## Source text
III. Date of Effectiveness of the
Proposed Rule Change and Timing for
Commission Action
Within 35 days of the date of
publication of this notice in the Federal
Register or within such longer period (i)
as the Commission may designate up to
90 days of such date if it finds such
longer period to be appropriate and
publishes its reasons for so finding or
(ii) as to which Amex consents, the
Commission will:
A. By order approve such proposed
rule change, or
B. institute proceedings to determine
whether the proposed rule change
should be disapproved.
The Commission is considering
granting accelerated approval of the
proposed rule change, as amended, at
the end of a 15-day comment period.69
IV. Solicitation of Comments
Interested persons are invited to
submit written data, views, and
arguments concerning the foregoing,
including whether the proposed rule
change, as amended, is consistent with
the Act. Comments may be submitted by
any of the following methods:
Electronic Comments
• Use the Commission’s Internet
comment form (https://www.sec.gov/
rules/sro.shtml); or
• Send an e-mail to rulecomments@sec.gov. Please include File
Number SR–Amex–2006–101 on the
subject line.

## Records supplied
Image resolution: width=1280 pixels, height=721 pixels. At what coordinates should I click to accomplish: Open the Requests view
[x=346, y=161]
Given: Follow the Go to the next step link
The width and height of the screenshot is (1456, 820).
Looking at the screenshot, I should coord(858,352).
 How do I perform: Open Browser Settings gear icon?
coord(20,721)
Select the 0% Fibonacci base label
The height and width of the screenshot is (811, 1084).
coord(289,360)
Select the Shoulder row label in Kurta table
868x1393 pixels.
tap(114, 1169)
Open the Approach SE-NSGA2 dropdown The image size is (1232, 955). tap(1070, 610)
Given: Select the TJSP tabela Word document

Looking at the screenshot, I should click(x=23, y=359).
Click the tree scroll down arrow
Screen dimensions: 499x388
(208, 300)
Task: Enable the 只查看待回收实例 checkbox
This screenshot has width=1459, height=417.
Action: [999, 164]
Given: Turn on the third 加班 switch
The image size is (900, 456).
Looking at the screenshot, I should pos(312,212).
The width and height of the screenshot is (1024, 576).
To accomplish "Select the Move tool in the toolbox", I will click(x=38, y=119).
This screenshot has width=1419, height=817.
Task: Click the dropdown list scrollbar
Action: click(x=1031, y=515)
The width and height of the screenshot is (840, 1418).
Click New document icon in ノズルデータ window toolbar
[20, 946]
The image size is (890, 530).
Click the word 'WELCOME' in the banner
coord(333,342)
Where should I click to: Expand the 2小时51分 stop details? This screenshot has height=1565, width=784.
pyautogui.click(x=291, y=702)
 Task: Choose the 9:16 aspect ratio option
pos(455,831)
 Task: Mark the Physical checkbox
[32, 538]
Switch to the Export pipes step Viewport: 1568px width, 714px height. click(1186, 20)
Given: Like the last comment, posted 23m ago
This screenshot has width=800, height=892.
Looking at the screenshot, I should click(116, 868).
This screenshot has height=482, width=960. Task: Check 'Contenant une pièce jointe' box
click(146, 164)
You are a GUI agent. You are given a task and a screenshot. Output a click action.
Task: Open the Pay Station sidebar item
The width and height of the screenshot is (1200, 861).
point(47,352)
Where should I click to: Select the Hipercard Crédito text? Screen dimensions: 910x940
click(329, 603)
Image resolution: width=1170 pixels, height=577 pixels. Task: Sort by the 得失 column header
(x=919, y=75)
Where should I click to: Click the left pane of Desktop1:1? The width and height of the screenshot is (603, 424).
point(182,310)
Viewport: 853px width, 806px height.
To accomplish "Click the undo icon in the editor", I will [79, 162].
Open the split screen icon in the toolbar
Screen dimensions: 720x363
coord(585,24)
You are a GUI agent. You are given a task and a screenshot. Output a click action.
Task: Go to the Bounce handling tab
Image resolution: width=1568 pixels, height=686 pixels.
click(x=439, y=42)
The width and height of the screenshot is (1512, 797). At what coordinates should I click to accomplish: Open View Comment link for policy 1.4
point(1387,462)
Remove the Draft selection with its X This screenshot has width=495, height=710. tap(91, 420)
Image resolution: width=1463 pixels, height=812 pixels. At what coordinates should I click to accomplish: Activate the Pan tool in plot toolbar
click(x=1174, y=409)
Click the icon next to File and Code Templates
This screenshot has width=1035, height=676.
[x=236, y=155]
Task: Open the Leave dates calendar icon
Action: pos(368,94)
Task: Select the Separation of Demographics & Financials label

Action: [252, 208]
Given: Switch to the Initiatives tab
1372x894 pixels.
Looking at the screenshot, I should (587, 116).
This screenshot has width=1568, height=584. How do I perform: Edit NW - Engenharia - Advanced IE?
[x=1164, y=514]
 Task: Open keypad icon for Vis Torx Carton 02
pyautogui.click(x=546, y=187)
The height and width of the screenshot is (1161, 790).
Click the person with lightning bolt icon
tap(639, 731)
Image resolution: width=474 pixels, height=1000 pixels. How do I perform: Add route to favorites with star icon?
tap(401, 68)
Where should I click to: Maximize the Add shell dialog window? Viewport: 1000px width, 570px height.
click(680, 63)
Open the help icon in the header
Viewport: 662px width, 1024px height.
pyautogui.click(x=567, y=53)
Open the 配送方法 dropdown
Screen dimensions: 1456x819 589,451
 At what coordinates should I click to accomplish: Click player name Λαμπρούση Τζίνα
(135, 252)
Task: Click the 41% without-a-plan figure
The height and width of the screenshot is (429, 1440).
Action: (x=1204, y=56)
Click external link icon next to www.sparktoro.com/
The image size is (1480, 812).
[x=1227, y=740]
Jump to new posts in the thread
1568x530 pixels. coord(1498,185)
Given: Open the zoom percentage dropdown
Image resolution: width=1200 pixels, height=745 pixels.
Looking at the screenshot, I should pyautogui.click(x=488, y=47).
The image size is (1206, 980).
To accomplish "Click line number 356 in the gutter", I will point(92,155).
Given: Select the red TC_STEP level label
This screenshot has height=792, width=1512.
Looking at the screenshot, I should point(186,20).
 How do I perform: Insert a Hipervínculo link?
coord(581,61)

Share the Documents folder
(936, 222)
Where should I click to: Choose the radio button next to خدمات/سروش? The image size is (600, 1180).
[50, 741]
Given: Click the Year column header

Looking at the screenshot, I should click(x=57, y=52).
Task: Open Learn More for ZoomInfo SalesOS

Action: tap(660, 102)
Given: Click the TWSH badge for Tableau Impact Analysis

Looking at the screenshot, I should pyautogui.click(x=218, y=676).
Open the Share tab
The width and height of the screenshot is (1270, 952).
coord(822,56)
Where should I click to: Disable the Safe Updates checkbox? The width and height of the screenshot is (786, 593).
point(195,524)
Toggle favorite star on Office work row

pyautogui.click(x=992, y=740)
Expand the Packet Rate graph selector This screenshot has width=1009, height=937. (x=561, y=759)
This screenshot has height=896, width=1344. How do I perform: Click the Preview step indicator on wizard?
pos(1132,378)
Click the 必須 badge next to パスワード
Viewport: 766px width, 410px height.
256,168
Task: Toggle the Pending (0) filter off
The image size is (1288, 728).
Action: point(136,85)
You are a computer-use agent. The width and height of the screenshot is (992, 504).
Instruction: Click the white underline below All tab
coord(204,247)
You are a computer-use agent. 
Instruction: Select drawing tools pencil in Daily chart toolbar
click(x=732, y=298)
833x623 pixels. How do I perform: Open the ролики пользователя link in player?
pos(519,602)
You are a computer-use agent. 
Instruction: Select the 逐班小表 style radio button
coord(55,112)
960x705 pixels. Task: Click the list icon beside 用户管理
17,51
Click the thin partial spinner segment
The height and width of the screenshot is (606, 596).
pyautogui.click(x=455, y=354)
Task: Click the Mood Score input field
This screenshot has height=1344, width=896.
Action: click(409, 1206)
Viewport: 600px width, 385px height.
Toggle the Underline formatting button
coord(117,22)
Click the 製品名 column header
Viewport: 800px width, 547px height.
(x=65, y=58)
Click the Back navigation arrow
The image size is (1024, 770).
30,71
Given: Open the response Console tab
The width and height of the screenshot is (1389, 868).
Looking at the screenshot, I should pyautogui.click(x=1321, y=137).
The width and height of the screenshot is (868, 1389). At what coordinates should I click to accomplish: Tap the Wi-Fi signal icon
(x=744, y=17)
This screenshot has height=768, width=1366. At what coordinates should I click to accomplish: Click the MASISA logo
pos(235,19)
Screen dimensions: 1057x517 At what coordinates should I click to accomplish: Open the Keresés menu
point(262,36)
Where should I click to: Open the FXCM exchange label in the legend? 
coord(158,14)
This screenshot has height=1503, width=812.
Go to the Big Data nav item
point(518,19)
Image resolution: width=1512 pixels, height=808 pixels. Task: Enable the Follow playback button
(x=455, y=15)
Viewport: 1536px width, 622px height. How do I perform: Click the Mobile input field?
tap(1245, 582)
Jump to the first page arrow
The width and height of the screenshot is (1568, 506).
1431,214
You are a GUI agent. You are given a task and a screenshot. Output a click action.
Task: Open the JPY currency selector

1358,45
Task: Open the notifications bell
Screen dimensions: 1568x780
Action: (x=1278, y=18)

## Problems to solve
1/ In the rule change notice, what file number should appear on the subject line of an e-mailed comment?
2/ Carry the rule change notice forward past its final sentence, keeping the same formal style.

## Answers for the exercise
1/ SR–Amex–2006–101

2/
Paper Comments
• Send paper comments in triplicate
to Nancy M. Morris, Secretary,
Securities and Exchange Commission,
100 F Street, NE., Washington, DC
20549–1090.
All submissions should refer to File
Number SR–Amex–2006–101. This file
number should be included on the
subject line if e-mail is used. To help the
Commission process and review your
comments more efficiently, please use
only one method. The Commission will
post all comments on the Commission’s
Internet Web site (https://www.sec.gov/
rules/sro.shtml). Copies of the
69 Amex has requested accelerated approval of
this proposed rule change, as amended, prior to the
30th day after the date of publication of the notice
of the filing thereof, following the conclusion of a
15-day comment period.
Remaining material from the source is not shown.